What needs to be done »
Filter the listing so that only lines with the word "will" remain.

┄┄┄┄┄┄┄┄┄┄┄┄┄┄┄┄┄┄┄┄

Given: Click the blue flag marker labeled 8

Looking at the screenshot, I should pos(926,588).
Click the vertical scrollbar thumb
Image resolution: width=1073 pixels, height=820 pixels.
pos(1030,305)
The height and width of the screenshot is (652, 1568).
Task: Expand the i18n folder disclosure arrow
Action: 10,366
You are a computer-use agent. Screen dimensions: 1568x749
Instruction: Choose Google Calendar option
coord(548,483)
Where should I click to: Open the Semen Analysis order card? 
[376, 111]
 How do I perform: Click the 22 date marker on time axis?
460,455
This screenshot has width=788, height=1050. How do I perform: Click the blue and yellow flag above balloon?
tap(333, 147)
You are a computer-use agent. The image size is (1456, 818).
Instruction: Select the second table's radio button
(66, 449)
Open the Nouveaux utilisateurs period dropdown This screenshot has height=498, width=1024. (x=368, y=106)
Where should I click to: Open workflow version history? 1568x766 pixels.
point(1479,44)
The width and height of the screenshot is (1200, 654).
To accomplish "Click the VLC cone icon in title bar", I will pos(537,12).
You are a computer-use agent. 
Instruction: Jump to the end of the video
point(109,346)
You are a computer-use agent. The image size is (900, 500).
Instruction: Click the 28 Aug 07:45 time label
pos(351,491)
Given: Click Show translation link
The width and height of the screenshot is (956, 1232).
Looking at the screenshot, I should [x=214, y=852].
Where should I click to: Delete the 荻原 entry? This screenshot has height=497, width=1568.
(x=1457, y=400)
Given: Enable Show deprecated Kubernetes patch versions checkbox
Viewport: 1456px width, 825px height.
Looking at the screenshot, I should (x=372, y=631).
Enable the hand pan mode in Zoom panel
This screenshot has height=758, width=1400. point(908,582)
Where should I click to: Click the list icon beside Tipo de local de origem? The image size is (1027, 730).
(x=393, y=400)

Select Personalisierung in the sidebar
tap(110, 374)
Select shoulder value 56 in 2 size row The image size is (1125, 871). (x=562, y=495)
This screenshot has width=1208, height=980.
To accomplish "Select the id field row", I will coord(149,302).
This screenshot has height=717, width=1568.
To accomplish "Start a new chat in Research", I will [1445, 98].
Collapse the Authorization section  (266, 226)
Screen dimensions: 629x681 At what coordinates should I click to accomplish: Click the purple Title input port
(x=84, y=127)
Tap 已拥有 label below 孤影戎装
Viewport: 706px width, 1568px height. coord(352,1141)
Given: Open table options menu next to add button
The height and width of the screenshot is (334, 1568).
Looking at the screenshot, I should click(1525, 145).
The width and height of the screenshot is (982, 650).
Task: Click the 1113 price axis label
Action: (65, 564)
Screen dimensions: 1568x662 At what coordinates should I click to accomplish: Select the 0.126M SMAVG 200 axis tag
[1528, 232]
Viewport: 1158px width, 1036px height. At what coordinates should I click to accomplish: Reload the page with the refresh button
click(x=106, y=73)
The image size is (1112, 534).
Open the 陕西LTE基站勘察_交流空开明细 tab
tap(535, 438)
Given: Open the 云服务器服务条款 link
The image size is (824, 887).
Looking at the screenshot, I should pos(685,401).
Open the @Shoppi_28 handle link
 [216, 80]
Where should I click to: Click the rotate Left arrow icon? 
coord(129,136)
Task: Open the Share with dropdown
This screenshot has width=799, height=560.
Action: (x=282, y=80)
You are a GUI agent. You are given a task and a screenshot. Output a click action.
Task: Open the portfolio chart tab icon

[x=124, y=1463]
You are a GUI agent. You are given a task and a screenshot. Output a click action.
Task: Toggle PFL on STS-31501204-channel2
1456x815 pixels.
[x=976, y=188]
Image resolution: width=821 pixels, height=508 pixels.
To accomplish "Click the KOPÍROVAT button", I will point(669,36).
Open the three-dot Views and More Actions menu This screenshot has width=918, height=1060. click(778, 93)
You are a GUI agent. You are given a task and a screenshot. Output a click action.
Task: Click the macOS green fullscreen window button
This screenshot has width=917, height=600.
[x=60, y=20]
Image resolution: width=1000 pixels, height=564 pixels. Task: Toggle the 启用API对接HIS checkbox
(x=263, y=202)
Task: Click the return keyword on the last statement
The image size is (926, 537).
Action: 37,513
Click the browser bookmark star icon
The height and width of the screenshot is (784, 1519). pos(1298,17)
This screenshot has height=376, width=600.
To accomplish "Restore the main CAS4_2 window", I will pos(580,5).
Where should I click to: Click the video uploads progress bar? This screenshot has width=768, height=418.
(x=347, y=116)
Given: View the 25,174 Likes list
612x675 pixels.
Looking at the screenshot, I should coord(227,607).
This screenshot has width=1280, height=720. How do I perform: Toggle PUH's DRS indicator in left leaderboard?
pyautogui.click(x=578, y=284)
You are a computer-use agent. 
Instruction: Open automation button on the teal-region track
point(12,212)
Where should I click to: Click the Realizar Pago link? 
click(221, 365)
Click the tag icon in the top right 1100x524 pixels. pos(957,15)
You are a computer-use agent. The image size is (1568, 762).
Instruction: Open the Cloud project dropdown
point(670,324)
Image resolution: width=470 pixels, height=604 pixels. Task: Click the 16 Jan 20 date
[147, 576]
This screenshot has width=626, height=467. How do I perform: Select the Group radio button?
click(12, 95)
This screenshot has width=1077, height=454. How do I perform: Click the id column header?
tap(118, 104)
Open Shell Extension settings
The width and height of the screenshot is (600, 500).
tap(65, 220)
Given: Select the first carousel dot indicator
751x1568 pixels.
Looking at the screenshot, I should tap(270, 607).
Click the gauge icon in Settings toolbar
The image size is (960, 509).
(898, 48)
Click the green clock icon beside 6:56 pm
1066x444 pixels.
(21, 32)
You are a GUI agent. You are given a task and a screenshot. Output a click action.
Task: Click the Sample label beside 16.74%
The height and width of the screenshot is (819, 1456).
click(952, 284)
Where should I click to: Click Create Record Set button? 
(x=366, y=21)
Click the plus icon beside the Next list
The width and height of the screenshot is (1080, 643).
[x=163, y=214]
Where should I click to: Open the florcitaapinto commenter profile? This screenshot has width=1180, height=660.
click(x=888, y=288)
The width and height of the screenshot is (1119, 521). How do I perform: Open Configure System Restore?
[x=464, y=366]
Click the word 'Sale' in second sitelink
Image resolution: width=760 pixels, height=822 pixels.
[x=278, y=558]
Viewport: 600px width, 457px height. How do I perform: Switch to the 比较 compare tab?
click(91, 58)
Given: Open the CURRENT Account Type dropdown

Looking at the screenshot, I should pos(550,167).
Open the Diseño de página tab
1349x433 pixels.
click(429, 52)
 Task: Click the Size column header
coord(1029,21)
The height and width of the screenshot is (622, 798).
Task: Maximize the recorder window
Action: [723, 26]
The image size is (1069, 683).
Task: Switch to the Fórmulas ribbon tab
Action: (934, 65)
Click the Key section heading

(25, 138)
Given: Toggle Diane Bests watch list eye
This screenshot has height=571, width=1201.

┄┄┄┄┄┄┄┄┄┄┄┄┄┄┄┄┄┄┄┄

Written solution »
To accomplish "Click the VLC cone icon in title bar", I will pos(537,12).
To accomplish "Select the id field row", I will coord(149,302).
To accomplish "Start a new chat in Research", I will [1445, 98].
To accomplish "Click the KOPÍROVAT button", I will point(669,36).
To accomplish "Restore the main CAS4_2 window", I will pos(580,5).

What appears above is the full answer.